Your goal - Retype the entries in full.

(Pixel coordinate grounding data)
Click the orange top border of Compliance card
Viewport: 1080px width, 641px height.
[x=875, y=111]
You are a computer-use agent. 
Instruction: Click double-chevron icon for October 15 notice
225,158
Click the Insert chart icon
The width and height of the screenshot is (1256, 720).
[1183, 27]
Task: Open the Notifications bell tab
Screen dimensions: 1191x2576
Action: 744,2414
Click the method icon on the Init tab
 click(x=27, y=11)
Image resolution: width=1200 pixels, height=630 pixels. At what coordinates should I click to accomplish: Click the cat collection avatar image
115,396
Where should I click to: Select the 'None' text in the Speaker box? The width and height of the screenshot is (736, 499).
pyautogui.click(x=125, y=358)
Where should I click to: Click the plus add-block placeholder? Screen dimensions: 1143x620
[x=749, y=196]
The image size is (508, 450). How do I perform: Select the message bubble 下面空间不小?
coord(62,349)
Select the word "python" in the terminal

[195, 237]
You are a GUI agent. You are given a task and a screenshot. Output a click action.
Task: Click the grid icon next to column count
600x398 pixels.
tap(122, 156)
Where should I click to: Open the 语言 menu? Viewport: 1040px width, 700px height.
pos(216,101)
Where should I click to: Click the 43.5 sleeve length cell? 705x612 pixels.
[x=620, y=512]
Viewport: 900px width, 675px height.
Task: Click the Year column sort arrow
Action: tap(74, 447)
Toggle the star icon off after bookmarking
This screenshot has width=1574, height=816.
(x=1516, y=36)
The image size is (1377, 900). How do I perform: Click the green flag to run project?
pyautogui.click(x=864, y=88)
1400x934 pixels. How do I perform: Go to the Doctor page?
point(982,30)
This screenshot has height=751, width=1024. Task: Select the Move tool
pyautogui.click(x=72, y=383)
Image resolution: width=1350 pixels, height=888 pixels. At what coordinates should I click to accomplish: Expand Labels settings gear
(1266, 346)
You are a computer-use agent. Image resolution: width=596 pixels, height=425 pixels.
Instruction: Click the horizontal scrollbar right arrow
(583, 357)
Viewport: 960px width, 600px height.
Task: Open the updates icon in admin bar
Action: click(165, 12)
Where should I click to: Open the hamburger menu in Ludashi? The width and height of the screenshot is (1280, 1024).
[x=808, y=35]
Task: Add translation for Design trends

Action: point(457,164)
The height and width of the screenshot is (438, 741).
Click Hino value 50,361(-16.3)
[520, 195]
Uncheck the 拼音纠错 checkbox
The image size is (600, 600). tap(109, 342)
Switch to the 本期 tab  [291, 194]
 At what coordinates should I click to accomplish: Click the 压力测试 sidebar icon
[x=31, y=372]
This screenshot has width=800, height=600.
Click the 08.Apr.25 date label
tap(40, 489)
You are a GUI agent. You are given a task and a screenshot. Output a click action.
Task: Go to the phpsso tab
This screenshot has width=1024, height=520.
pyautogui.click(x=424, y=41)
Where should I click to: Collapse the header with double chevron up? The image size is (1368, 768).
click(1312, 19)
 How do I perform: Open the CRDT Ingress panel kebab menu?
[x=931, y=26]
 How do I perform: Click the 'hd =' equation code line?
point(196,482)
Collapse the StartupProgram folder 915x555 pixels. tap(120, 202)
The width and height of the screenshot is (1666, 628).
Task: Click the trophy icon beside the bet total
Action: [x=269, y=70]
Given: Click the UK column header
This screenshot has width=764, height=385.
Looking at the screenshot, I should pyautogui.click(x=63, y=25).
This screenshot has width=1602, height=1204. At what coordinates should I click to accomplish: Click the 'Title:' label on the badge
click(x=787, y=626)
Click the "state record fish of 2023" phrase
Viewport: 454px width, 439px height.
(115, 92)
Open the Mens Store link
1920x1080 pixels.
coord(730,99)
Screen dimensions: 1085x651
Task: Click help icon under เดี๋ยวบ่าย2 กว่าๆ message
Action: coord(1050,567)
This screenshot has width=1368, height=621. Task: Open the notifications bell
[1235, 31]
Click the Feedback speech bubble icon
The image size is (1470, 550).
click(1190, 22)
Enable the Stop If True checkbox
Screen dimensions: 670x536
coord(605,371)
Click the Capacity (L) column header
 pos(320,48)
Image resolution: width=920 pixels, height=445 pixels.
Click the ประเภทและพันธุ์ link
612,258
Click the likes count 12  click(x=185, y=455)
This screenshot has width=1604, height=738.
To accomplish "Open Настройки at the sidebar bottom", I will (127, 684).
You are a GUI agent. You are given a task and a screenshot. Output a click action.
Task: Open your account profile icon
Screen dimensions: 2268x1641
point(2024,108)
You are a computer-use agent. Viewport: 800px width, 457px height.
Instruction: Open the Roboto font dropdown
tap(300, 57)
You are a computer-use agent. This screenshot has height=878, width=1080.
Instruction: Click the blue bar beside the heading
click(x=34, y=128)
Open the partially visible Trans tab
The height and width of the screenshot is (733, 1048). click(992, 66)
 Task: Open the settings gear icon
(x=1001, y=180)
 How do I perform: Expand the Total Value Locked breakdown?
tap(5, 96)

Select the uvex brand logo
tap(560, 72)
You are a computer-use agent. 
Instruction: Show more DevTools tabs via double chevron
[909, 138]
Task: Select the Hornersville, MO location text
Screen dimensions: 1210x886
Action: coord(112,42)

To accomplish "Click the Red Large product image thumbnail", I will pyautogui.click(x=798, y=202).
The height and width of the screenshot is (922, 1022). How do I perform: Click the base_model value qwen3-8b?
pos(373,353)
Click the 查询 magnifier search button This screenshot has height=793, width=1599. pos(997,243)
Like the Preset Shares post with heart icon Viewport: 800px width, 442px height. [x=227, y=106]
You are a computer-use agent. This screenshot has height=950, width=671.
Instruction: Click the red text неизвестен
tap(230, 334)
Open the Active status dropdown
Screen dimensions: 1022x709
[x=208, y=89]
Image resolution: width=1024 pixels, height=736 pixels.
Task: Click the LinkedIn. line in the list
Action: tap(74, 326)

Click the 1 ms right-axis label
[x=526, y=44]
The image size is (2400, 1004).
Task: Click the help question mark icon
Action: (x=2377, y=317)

Written answer -
Click the orange top border of Compliance card
Viewport: 1080px width, 641px height.
[x=875, y=111]
You are a computer-use agent. 
Instruction: Click double-chevron icon for October 15 notice
225,158
Click the Insert chart icon
The width and height of the screenshot is (1256, 720).
[1183, 27]
Task: Open the Notifications bell tab
Screen dimensions: 1191x2576
Action: 744,2414
Click the method icon on the Init tab
 click(x=27, y=11)
Image resolution: width=1200 pixels, height=630 pixels. At what coordinates should I click to accomplish: Click the cat collection avatar image
115,396
Where should I click to: Select the 'None' text in the Speaker box? The width and height of the screenshot is (736, 499).
pyautogui.click(x=125, y=358)
Where should I click to: Click the plus add-block placeholder? Screen dimensions: 1143x620
[x=749, y=196]
The image size is (508, 450). How do I perform: Select the message bubble 下面空间不小?
coord(62,349)
Select the word "python" in the terminal

[195, 237]
You are a GUI agent. You are given a task and a screenshot. Output a click action.
Task: Click the grid icon next to column count
600x398 pixels.
tap(122, 156)
Where should I click to: Open the 语言 menu? Viewport: 1040px width, 700px height.
pos(216,101)
Where should I click to: Click the 43.5 sleeve length cell? 705x612 pixels.
[x=620, y=512]
Viewport: 900px width, 675px height.
Task: Click the Year column sort arrow
Action: tap(74, 447)
Toggle the star icon off after bookmarking
This screenshot has width=1574, height=816.
(x=1516, y=36)
The image size is (1377, 900). How do I perform: Click the green flag to run project?
pyautogui.click(x=864, y=88)
1400x934 pixels. How do I perform: Go to the Doctor page?
point(982,30)
This screenshot has height=751, width=1024. Task: Select the Move tool
pyautogui.click(x=72, y=383)
Image resolution: width=1350 pixels, height=888 pixels. At what coordinates should I click to accomplish: Expand Labels settings gear
(1266, 346)
You are a computer-use agent. Image resolution: width=596 pixels, height=425 pixels.
Instruction: Click the horizontal scrollbar right arrow
(583, 357)
Viewport: 960px width, 600px height.
Task: Open the updates icon in admin bar
Action: click(165, 12)
Where should I click to: Open the hamburger menu in Ludashi? The width and height of the screenshot is (1280, 1024).
[x=808, y=35]
Task: Add translation for Design trends

Action: point(457,164)
The height and width of the screenshot is (438, 741).
Click Hino value 50,361(-16.3)
[520, 195]
Uncheck the 拼音纠错 checkbox
The image size is (600, 600). tap(109, 342)
Switch to the 本期 tab  [291, 194]
 At what coordinates should I click to accomplish: Click the 压力测试 sidebar icon
[x=31, y=372]
This screenshot has width=800, height=600.
Click the 08.Apr.25 date label
tap(40, 489)
You are a GUI agent. You are given a task and a screenshot. Output a click action.
Task: Go to the phpsso tab
This screenshot has width=1024, height=520.
pyautogui.click(x=424, y=41)
Where should I click to: Collapse the header with double chevron up? The image size is (1368, 768).
click(1312, 19)
 How do I perform: Open the CRDT Ingress panel kebab menu?
[x=931, y=26]
 How do I perform: Click the 'hd =' equation code line?
point(196,482)
Collapse the StartupProgram folder 915x555 pixels. tap(120, 202)
The width and height of the screenshot is (1666, 628).
Task: Click the trophy icon beside the bet total
Action: [x=269, y=70]
Given: Click the UK column header
This screenshot has width=764, height=385.
Looking at the screenshot, I should pyautogui.click(x=63, y=25).
This screenshot has width=1602, height=1204. At what coordinates should I click to accomplish: Click the 'Title:' label on the badge
click(x=787, y=626)
Click the "state record fish of 2023" phrase
Viewport: 454px width, 439px height.
(115, 92)
Open the Mens Store link
1920x1080 pixels.
coord(730,99)
Screen dimensions: 1085x651
Task: Click help icon under เดี๋ยวบ่าย2 กว่าๆ message
Action: coord(1050,567)
This screenshot has width=1368, height=621. Task: Open the notifications bell
[1235, 31]
Click the Feedback speech bubble icon
The image size is (1470, 550).
click(1190, 22)
Enable the Stop If True checkbox
Screen dimensions: 670x536
coord(605,371)
Click the Capacity (L) column header
 pos(320,48)
Image resolution: width=920 pixels, height=445 pixels.
Click the ประเภทและพันธุ์ link
612,258
Click the likes count 12  click(x=185, y=455)
This screenshot has width=1604, height=738.
To accomplish "Open Настройки at the sidebar bottom", I will (127, 684).
You are a GUI agent. You are given a task and a screenshot. Output a click action.
Task: Open your account profile icon
Screen dimensions: 2268x1641
point(2024,108)
You are a computer-use agent. Viewport: 800px width, 457px height.
Instruction: Open the Roboto font dropdown
tap(300, 57)
You are a computer-use agent. This screenshot has height=878, width=1080.
Instruction: Click the blue bar beside the heading
click(x=34, y=128)
Open the partially visible Trans tab
The height and width of the screenshot is (733, 1048). click(992, 66)
 Task: Open the settings gear icon
(x=1001, y=180)
 How do I perform: Expand the Total Value Locked breakdown?
tap(5, 96)

Select the uvex brand logo
tap(560, 72)
You are a computer-use agent. 
Instruction: Show more DevTools tabs via double chevron
[909, 138]
Task: Select the Hornersville, MO location text
Screen dimensions: 1210x886
Action: coord(112,42)

To accomplish "Click the Red Large product image thumbnail", I will pyautogui.click(x=798, y=202).
The height and width of the screenshot is (922, 1022). How do I perform: Click the base_model value qwen3-8b?
pos(373,353)
Click the 查询 magnifier search button This screenshot has height=793, width=1599. pos(997,243)
Like the Preset Shares post with heart icon Viewport: 800px width, 442px height. [x=227, y=106]
You are a computer-use agent. This screenshot has height=950, width=671.
Instruction: Click the red text неизвестен
tap(230, 334)
Open the Active status dropdown
Screen dimensions: 1022x709
[x=208, y=89]
Image resolution: width=1024 pixels, height=736 pixels.
Task: Click the LinkedIn. line in the list
Action: tap(74, 326)

Click the 1 ms right-axis label
[x=526, y=44]
The image size is (2400, 1004).
Task: Click the help question mark icon
Action: (x=2377, y=317)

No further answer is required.